Intervention de Brigitte Gonthier-Maurin

Réunion du 20 mai 2010 à 15h00
Modernisation de l'agriculture et de la pêche — Article 1er quater nouveau

Photo de Brigitte Gonthier-MaurinBrigitte Gonthier-Maurin :

Monsieur le président, monsieur le ministre, mes chers collègues, je souhaite, tout d’abord, dénoncer la méthode par laquelle l’enseignement agricole a été introduit dans ce projet de loi. Absent dans la version initiale, l’enseignement agricole n’est finalement introduit que par un article additionnel voté en commission.

Il transcrit d’ailleurs cinq des soixante mesures annoncées par le ministère de l’agriculture dans le pacte de décembre 2009, adopté à l’issue des assises de l’enseignement agricole public.

Alors que nous sommes en plein débat sur l’application du Grenelle de l’environnement et dans une dynamique de développement durable indispensable qu’il faut susciter et amplifier dans notre pays, comment imaginer qu’il ne soit pas fait mention de la formation dans un projet de loi dit de modernisation ?

Le Gouvernement n’a de cesse de proclamer que l’enseignement agricole public est une voie d’excellence et de réussite. En effet, les taux de succès aux examens et d’insertion professionnelle des élèves attestent que tel est bien le cas.

L’enseignement agricole participe efficacement à l’insertion et à la lutte contre l’échec scolaire, grâce à des spécificités pédagogiques en lien avec les territoires. Mais, malgré de belles paroles, le Gouvernement maltraite – et je pèse mes mots, monsieur le ministre – l’enseignement agricole par une insécurité budgétaire insupportable.

Depuis plusieurs années, du fait des suppressions de postes et d’une sous-évaluation du plafond des emplois tant administratifs qu’enseignants, nous sommes contraints à de véritables bricolages budgétaires : ponction, notamment de moyens sur l’éducation nationale, déblocage de postes dans l’urgence, comme les soixante postes en septembre dernier.

Et pourtant, grande devrait être notre ambition pour un enseignement agricole innovant, performant, diversifié. Or les mesures avancées dans cet article additionnel vont contribuer à bouleverser en profondeur les structures éducatives existantes.

Outre l’inscription dans le marbre de l’autonomie des établissements d’enseignement agricole, notamment dans le domaine pédagogique, et contre laquelle nous avons déposé des amendements, le bouleversement sous-jacent est celui de la fusion à venir de nombreux établissements existants.

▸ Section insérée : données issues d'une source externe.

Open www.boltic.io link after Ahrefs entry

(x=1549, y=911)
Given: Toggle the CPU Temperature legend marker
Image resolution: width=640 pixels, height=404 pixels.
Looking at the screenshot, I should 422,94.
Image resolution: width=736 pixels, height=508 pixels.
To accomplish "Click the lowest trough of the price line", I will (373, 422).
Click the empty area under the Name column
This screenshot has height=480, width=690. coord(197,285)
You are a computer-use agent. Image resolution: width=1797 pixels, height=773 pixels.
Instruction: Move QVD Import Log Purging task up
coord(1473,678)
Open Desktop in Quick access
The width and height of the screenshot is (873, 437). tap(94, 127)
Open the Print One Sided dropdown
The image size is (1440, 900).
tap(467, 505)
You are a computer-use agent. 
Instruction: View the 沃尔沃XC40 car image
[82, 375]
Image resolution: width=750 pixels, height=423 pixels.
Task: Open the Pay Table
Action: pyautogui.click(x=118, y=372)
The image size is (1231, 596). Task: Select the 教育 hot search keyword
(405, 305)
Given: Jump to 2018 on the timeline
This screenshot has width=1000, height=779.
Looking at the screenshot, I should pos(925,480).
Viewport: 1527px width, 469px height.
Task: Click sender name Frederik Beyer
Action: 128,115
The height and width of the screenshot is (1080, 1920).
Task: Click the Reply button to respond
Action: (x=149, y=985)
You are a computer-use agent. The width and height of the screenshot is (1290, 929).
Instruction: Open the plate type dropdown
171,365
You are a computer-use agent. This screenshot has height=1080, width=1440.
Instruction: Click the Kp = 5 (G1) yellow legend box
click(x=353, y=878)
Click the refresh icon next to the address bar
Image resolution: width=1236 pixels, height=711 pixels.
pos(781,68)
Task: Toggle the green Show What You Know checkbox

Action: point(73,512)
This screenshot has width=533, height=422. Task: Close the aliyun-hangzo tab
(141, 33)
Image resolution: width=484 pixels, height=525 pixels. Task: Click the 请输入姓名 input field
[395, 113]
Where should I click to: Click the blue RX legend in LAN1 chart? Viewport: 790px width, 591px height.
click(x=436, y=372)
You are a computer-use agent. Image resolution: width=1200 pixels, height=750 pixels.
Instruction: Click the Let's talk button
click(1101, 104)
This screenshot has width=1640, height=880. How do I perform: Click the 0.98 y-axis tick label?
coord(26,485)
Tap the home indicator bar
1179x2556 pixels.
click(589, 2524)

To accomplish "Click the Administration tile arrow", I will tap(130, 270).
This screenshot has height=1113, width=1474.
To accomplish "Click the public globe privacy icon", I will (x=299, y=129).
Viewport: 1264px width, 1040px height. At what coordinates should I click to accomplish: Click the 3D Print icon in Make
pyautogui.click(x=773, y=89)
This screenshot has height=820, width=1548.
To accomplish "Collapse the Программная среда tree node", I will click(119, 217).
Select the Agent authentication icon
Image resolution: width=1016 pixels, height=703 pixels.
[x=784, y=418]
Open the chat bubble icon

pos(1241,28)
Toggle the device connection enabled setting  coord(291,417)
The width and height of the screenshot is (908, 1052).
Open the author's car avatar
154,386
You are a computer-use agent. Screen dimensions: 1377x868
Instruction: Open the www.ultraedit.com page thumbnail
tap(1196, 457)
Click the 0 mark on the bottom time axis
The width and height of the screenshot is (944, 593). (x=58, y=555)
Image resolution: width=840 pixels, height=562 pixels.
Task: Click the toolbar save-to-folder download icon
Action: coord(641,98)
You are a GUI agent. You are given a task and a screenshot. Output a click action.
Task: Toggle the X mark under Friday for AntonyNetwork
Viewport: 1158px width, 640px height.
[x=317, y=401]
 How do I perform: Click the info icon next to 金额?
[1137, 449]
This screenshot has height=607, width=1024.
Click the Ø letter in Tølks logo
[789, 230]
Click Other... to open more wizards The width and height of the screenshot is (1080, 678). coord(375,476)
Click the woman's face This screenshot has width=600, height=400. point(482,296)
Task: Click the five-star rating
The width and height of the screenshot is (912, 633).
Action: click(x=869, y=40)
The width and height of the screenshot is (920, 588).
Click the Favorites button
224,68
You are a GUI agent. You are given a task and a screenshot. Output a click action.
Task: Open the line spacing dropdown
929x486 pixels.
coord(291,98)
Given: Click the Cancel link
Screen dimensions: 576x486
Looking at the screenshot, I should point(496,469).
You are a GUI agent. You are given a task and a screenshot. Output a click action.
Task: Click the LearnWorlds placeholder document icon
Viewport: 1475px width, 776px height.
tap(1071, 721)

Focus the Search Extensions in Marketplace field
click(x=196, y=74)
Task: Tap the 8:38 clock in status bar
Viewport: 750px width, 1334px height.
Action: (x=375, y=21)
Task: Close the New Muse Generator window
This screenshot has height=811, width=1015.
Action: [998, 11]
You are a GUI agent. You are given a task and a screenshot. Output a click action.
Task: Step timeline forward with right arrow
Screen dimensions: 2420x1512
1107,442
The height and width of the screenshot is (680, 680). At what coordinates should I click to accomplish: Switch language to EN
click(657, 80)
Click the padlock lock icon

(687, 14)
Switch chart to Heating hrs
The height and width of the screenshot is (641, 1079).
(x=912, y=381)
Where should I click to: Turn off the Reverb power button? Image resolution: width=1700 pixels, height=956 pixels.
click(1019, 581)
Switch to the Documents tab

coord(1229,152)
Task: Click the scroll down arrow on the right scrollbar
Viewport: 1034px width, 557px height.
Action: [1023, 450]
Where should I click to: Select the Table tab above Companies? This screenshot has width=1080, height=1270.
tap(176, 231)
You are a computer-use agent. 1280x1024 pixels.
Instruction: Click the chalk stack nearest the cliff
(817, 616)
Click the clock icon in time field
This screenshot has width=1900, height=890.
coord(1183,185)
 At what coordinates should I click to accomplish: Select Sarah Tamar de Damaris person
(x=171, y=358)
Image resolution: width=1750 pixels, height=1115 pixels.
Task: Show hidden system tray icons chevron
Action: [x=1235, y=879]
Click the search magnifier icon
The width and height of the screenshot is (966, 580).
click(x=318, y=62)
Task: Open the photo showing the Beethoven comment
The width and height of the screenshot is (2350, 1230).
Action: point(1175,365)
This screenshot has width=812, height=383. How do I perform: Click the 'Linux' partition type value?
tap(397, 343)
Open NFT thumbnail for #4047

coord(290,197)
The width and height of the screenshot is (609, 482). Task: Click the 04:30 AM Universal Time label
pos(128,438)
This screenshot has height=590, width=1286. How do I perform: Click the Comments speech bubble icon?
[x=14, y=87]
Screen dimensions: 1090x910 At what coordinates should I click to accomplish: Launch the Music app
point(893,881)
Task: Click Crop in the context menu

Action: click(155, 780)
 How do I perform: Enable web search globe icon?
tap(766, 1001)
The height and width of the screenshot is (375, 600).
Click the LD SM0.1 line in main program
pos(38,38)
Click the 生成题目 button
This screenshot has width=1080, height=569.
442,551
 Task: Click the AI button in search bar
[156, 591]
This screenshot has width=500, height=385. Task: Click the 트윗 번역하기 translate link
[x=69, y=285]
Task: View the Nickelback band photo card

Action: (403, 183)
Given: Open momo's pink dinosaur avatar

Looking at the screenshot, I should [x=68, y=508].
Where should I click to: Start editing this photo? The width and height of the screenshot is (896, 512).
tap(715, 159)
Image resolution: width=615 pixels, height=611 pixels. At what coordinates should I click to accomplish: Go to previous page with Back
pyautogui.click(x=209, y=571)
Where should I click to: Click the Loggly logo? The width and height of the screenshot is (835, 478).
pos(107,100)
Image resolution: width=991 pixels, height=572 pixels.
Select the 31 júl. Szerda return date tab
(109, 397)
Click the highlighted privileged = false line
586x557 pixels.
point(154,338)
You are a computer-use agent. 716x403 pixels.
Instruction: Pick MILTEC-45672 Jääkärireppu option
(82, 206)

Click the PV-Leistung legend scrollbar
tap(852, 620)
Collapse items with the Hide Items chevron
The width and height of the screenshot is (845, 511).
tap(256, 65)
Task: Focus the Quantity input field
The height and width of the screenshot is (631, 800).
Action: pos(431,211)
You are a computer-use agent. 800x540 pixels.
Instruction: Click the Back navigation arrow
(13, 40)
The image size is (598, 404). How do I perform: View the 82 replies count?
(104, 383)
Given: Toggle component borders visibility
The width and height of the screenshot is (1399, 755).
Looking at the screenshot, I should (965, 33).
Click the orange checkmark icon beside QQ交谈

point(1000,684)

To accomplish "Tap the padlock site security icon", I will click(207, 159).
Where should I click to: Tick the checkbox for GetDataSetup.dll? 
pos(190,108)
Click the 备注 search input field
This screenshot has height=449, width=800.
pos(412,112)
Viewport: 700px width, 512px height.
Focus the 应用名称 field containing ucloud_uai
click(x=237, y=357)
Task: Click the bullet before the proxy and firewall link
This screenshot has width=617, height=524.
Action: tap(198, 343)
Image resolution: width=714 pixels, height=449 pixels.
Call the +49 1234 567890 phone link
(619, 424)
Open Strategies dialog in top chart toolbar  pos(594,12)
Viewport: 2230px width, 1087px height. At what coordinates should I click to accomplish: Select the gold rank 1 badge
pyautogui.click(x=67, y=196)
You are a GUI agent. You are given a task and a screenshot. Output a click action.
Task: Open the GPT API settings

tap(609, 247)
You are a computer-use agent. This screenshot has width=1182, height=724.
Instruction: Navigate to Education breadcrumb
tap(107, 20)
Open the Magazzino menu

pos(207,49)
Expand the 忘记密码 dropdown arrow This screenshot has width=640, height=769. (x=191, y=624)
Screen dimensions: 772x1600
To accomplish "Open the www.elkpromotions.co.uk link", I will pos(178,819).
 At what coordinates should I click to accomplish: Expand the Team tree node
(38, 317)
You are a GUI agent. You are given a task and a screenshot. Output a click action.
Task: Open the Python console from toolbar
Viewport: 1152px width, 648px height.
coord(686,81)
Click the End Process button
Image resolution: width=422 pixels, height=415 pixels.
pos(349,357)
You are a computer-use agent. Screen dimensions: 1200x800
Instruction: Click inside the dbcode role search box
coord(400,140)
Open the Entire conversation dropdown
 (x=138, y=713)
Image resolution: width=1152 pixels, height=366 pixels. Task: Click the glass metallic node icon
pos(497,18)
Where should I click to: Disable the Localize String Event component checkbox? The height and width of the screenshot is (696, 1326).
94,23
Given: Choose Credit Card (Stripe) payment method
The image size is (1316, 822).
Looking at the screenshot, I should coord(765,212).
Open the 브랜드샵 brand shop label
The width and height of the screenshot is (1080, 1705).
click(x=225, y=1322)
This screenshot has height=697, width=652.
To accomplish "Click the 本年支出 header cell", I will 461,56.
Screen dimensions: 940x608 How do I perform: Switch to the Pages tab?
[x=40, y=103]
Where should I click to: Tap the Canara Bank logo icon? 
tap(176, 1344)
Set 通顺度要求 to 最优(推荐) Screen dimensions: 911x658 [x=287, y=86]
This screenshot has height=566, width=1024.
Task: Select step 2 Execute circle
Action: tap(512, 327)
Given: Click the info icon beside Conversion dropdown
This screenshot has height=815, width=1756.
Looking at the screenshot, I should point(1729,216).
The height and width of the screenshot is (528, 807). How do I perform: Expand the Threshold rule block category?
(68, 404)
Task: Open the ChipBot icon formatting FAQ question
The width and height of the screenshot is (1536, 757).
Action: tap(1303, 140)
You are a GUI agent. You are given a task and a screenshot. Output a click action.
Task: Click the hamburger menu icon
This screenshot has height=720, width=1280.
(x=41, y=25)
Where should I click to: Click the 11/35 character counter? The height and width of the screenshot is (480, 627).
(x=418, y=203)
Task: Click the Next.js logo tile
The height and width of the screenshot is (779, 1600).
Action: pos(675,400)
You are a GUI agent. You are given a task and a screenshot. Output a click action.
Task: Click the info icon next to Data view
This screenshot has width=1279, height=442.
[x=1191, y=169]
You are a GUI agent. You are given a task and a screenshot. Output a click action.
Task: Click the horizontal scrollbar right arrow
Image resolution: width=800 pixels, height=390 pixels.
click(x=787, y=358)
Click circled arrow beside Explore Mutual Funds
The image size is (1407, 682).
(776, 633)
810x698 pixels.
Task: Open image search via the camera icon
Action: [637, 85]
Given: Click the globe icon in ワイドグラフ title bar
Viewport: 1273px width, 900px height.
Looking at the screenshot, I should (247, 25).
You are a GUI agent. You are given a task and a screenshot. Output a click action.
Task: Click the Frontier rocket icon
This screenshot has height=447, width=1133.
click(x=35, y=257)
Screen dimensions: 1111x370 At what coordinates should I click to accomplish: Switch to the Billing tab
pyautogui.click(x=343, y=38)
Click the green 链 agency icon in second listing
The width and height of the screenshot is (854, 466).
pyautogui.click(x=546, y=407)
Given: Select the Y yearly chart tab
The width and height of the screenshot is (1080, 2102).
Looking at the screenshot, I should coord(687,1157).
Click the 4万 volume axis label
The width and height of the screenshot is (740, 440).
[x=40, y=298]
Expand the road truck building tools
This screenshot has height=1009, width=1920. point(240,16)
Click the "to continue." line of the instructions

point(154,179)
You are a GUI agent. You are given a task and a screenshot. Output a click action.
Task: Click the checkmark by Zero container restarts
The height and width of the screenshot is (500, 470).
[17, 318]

L’article, tel qu’il est formulé, en rendant obligatoire la présence des formations générales, technologiques et professionnelles initiales dans tout établissement d’enseignement agricole, rend de fait inévitable le regroupement de différents établissements, notamment des plus petits et des plus isolés en milieu rural.

Tous les lycées agricoles ne proposent pas de filière générale scientifique : que vont-ils devenir, si ce n’est une annexe, après fusion avec un établissement plus grand, lequel proposera, lui, des filières générales ?

L’innovation pédagogique sert de prétexte à l’application de la RGPP, sans tenir compte des réalités de terrain, de l’importance des lycées professionnels agricoles, du moins si l’on veut obtenir un maillage éducatif fin du territoire national.

Quel est l’intérêt de regrouper des établissements, de mélanger des publics – élèves, étudiants, adultes, apprentis – si ce n’est pour désengager les finances de l’État, en captant les budgets des régions destinés à la formation professionnelle, supprimer des postes, fermer des classes à faibles effectifs et fusionner des filières et des formations ?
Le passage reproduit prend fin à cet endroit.